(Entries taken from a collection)

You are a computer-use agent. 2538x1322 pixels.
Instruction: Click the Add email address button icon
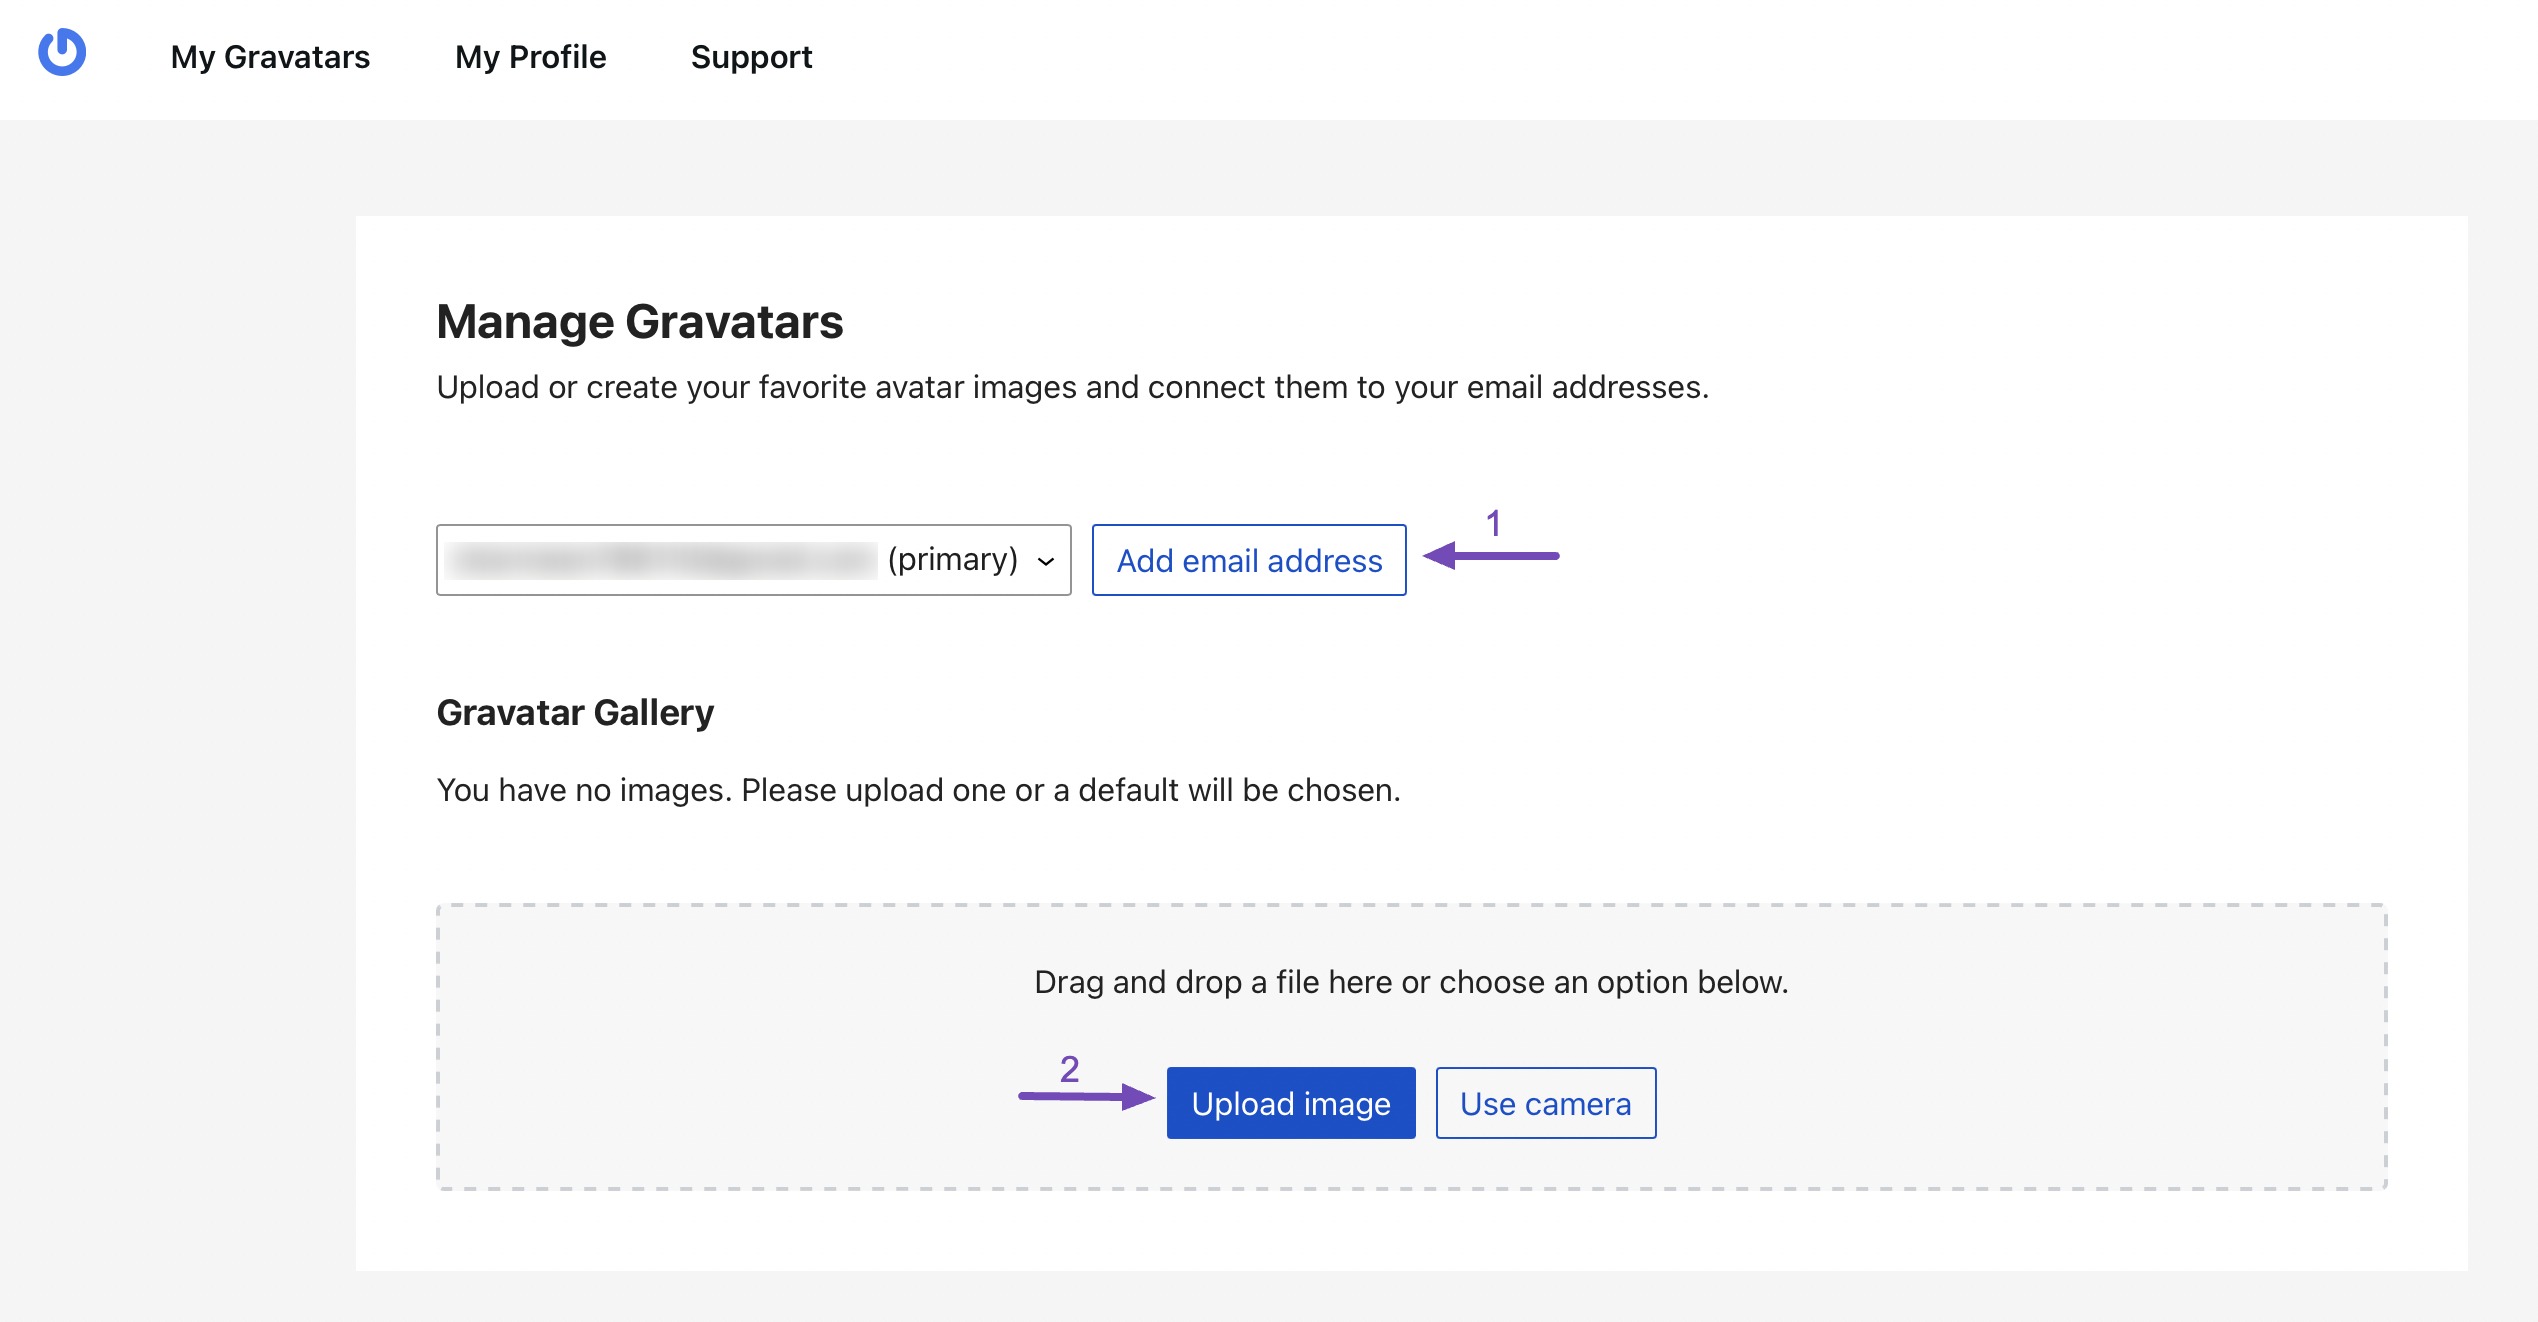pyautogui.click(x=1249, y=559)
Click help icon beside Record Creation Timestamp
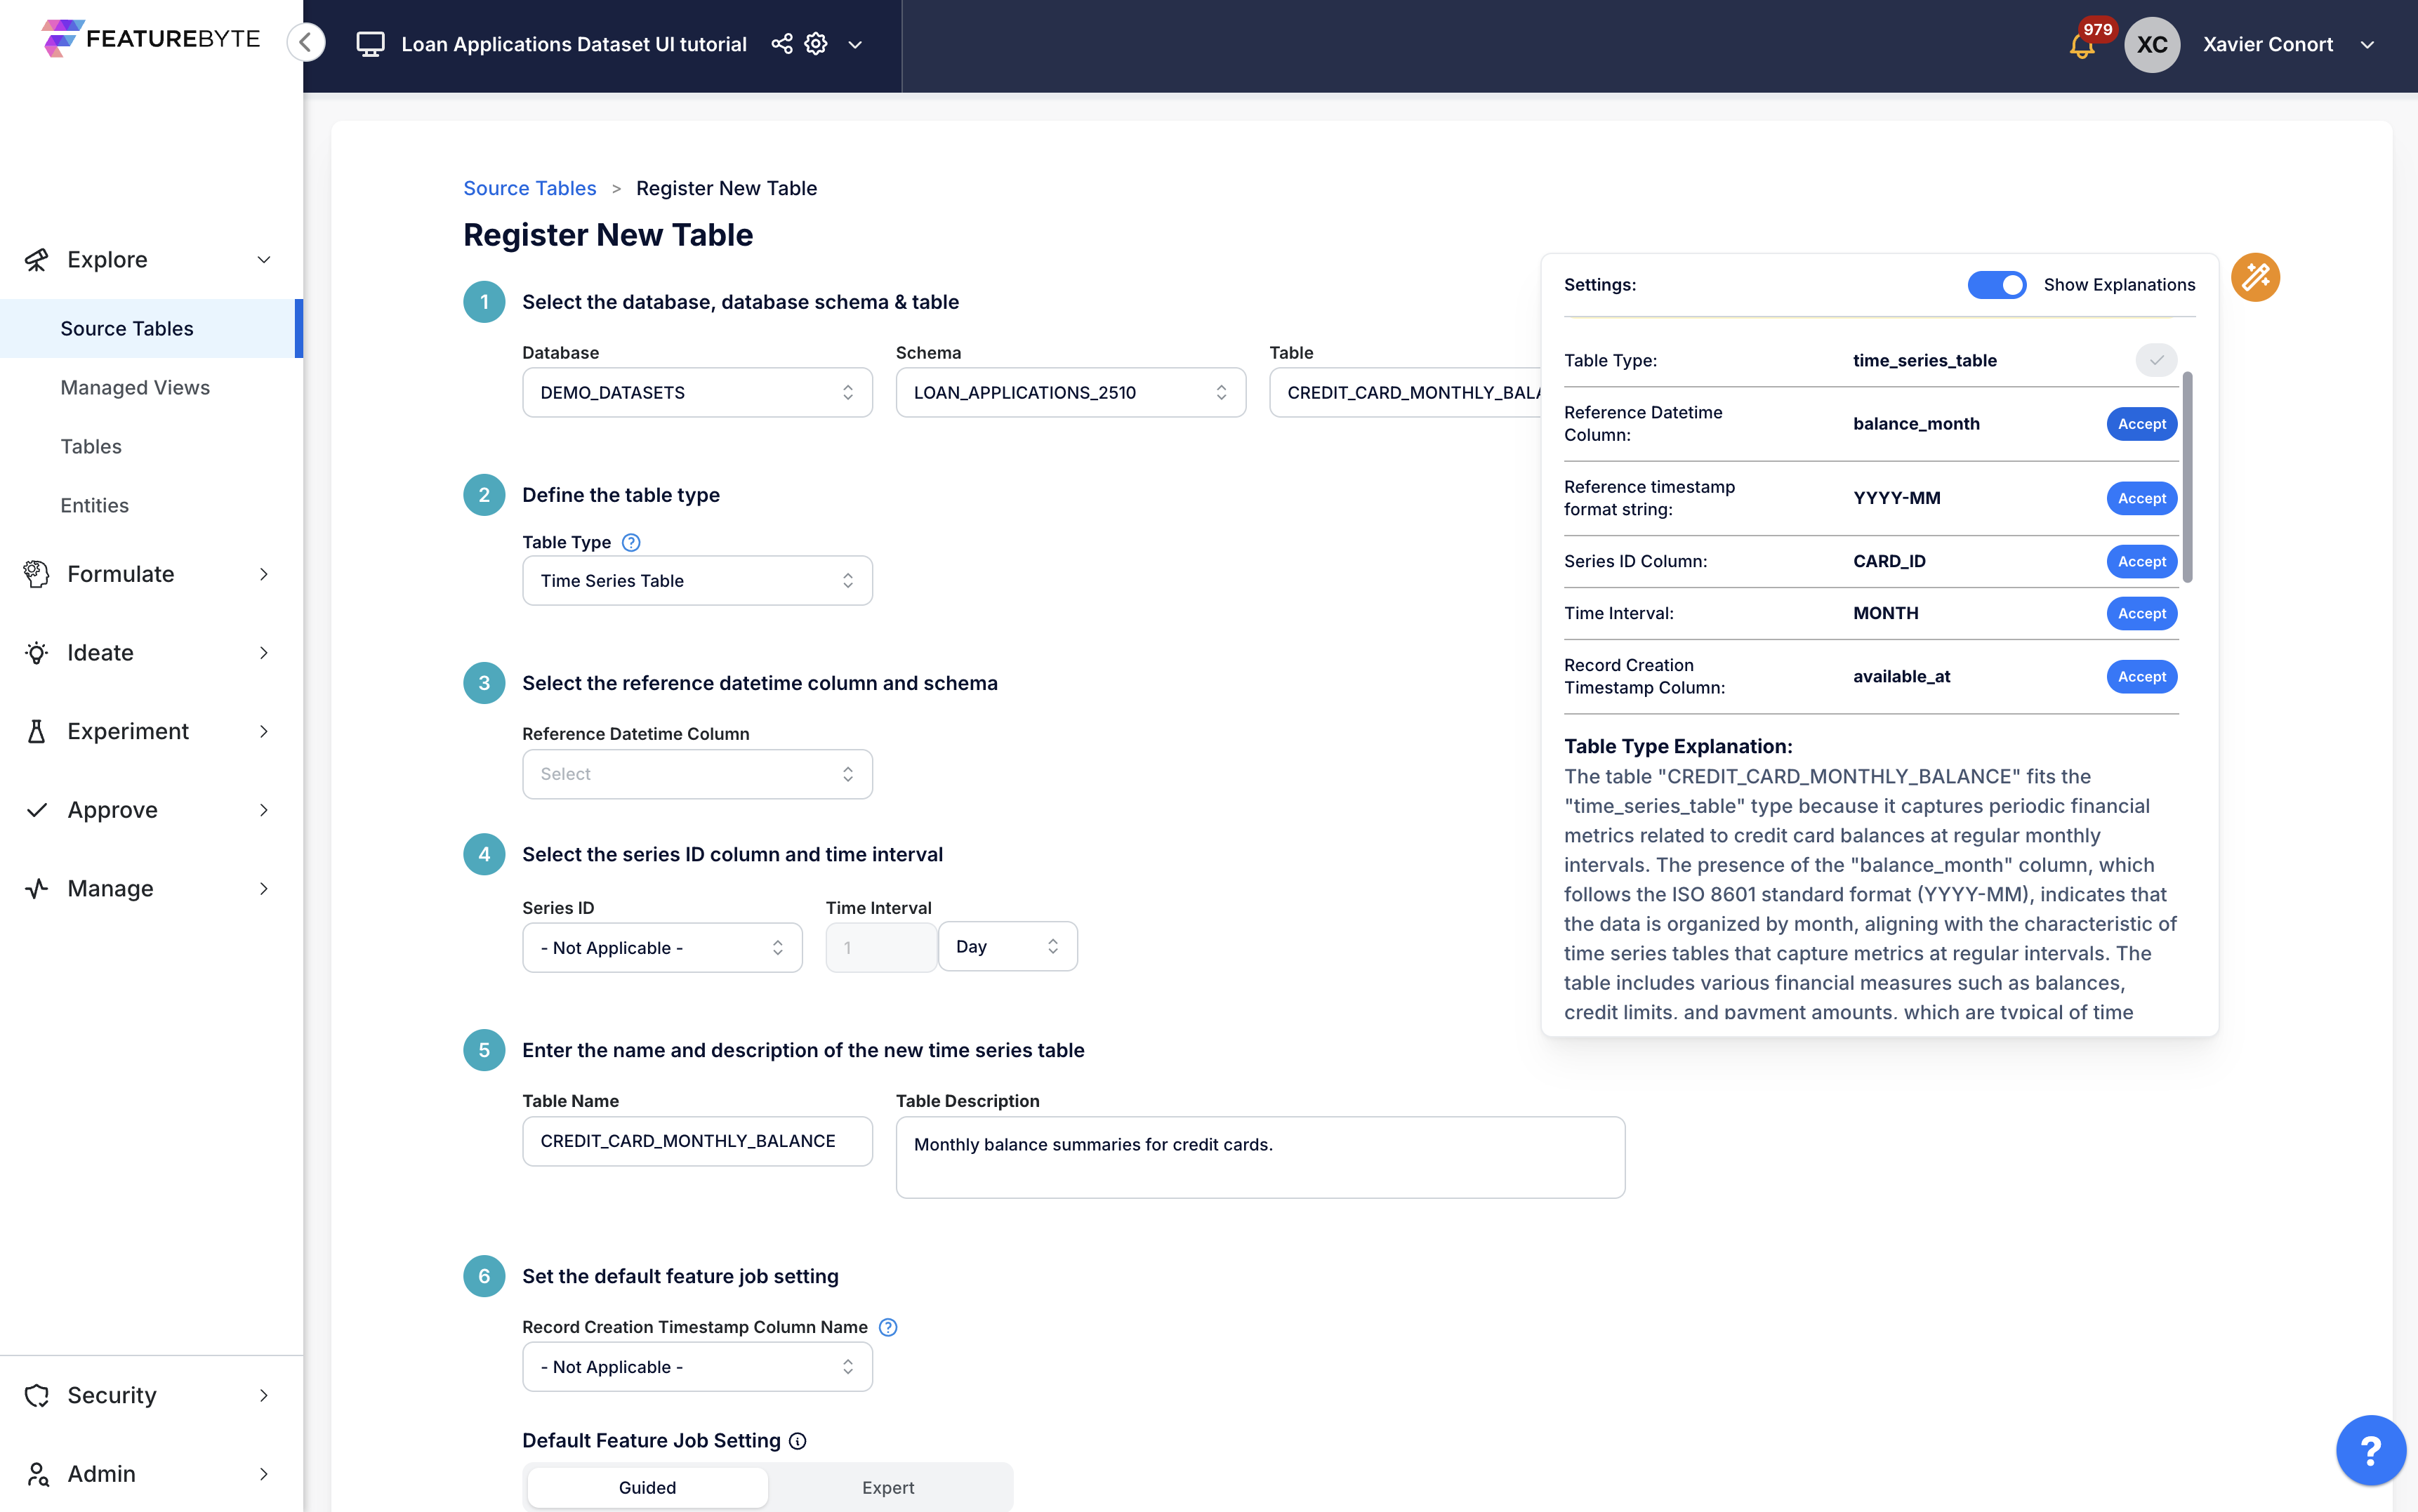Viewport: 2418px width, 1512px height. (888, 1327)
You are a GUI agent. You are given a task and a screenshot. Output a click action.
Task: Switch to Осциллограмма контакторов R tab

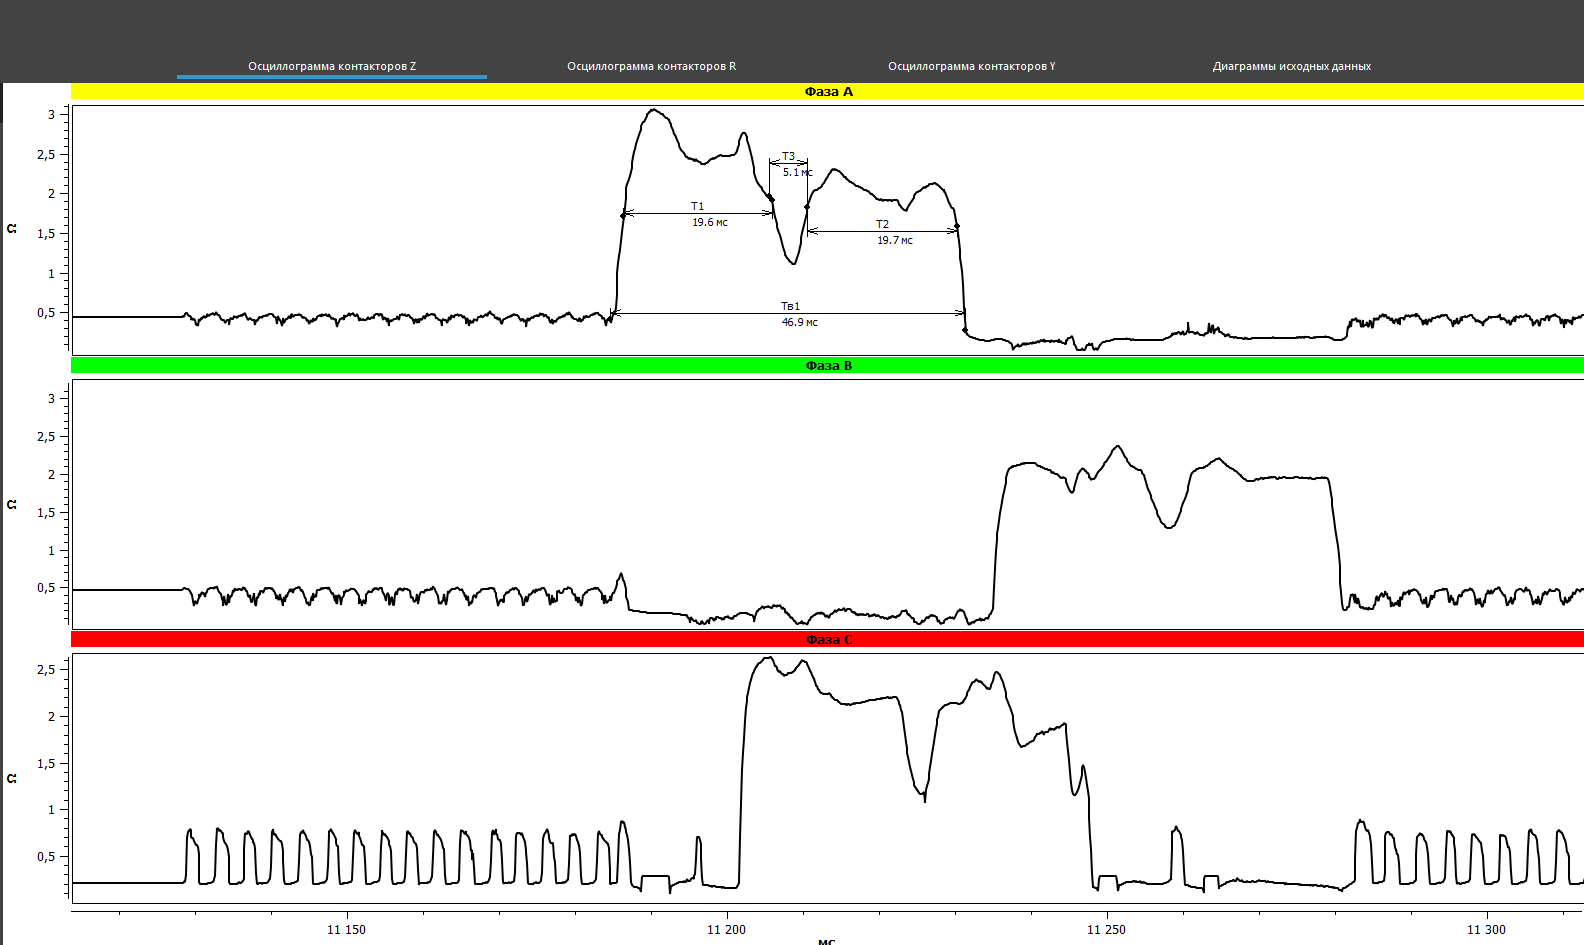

**CHALLENGE**
Give the lines of the material above as a JSON list of strings, one string per line, without blank lines. Leave the pictures out of the answer.

**SOLVED EXERCISE**
[
  "You are a computer-use agent. 2538x1322 pixels.",
  "Instruction: Click the Add email address button icon",
  "pyautogui.click(x=1249, y=559)",
  "Click help icon beside Record Creation Timestamp",
  "Viewport: 2418px width, 1512px height. (888, 1327)",
  "You are a GUI agent. You are given a task and a screenshot. Output a click action.",
  "Task: Switch to Осциллограмма контакторов R tab"
]